TnTIN and TnTAP: Mini-Transposons for Site-Specific Proteolysis in vivo

• Published in: Proceedings of the National Academy of Sciences - PNAS Vol. 94; no. 24; pp. 13111 - 13115
• Main Authors: Ehrmann, Michael, Bolek, Petra, Mondigler, Martin, Boyd, Dana, Lange, Roland
• Format: Journal Article
• Language: English
• Published: United States National Academy of Sciences of the United States of America 25.11.1997; National Acad Sciences; National Academy of Sciences; The National Academy of Sciences of the USA
• Subjects: Adenosine Triphosphatases - metabolism; Amino Acid Sequence; Amino acids; Bacterial Proteins - metabolism; Biological Sciences; Codons; DNA Transposable Elements; Endopeptidases - metabolism; Escherichia coli Proteins; Genetic transposition; Genetics; Hydrolysis; Membrane proteins; Membrane Transport Proteins; Molecular Sequence Data; Open reading frames; Plasmids; Proteins; Reading frames; Sandwiches; SEC Translocation Channels; Transposons; Viruses
• ISSN: 0027-8424; 1091-6490
• DOI: 10.1073/pnas.94.24.13111

Tobacco etch virus (TEV) protease recognizes a 7-aa consensus sequence, Glu-Xaa-Xaa-Tyr-Xaa-Gln-Ser, where Xaa can be almost any amino acyl residue. Cleavage occurs between the conserved Gln and Ser residues. Because of its distinct specificity, TEV protease can be expressed in the cytoplasm without interfering with viability. Polypeptides that are not natural substrates of TEV protease are proteolyzed if they carry the appropriate cleavage site.

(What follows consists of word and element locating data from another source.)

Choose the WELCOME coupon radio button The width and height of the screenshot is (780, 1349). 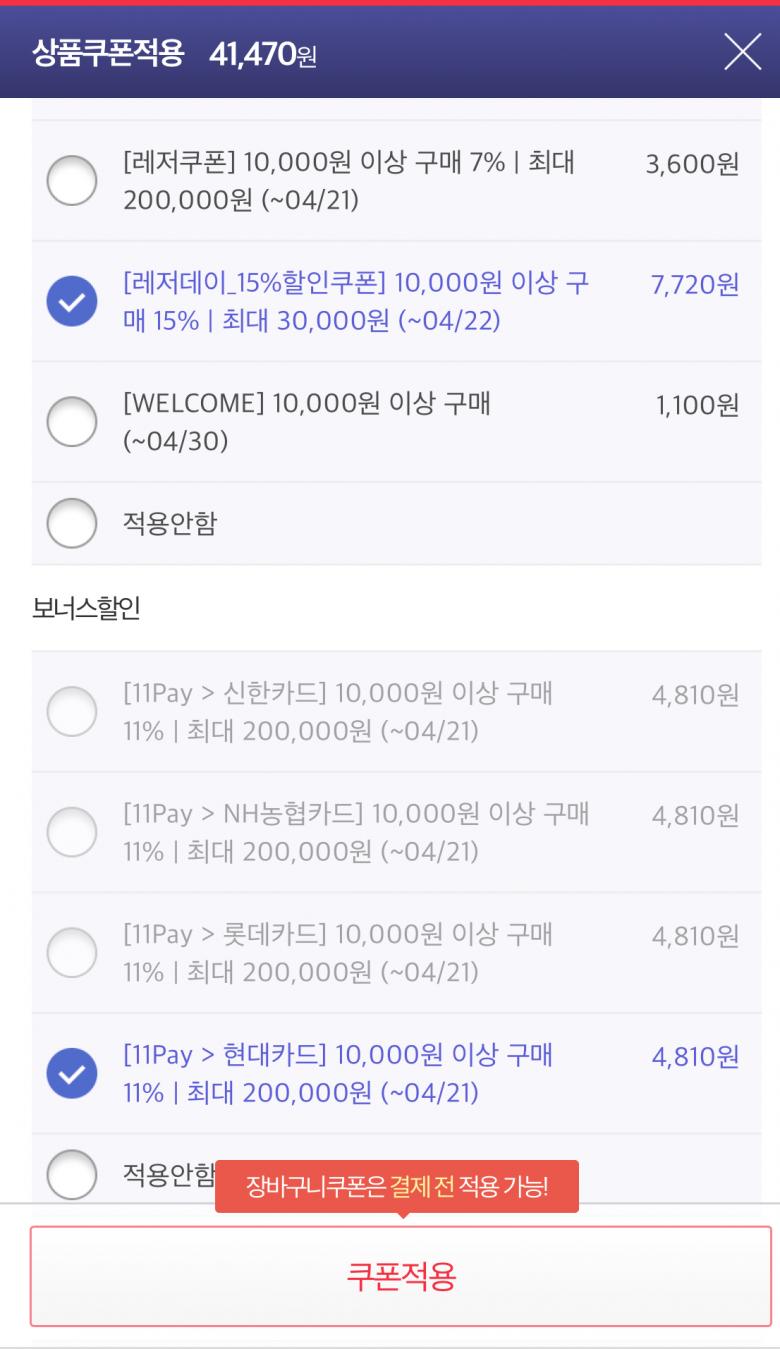point(72,421)
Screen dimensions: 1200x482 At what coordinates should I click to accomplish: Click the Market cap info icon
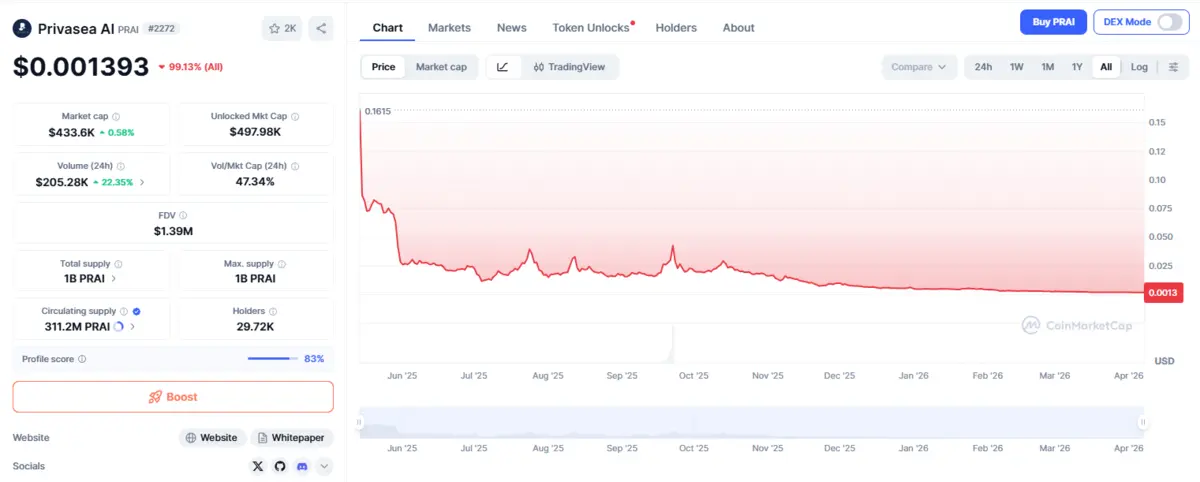pos(116,117)
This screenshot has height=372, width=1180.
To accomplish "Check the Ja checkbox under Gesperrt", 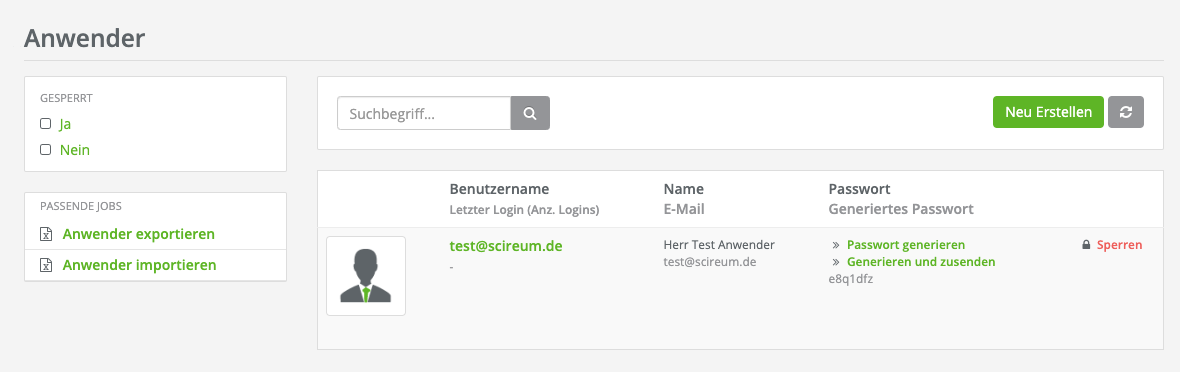I will 45,123.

Thus, this protease can be used to study target proteins in their natural environment in vivo, as well as in vitro. We describe two Tn5-based mini-transposons that insert TEV protease cleavage sites at random into target proteins. TnTIN introduces TEV cleavage sites into cytoplasmic proteins. TnTAP facilitates the same operation for proteins localized to the bacterial cell envelope. By using two different target proteins, SecA and TolC, we show that such modified proteins can be cleaved in vivo and in vitro by TEV protease. Possible applications of the site-specific proteolysis approach are topological studies of soluble as well as of inner and outer membrane proteins, protein inactivation, insertion mutagenesis experiments, and protein tagging.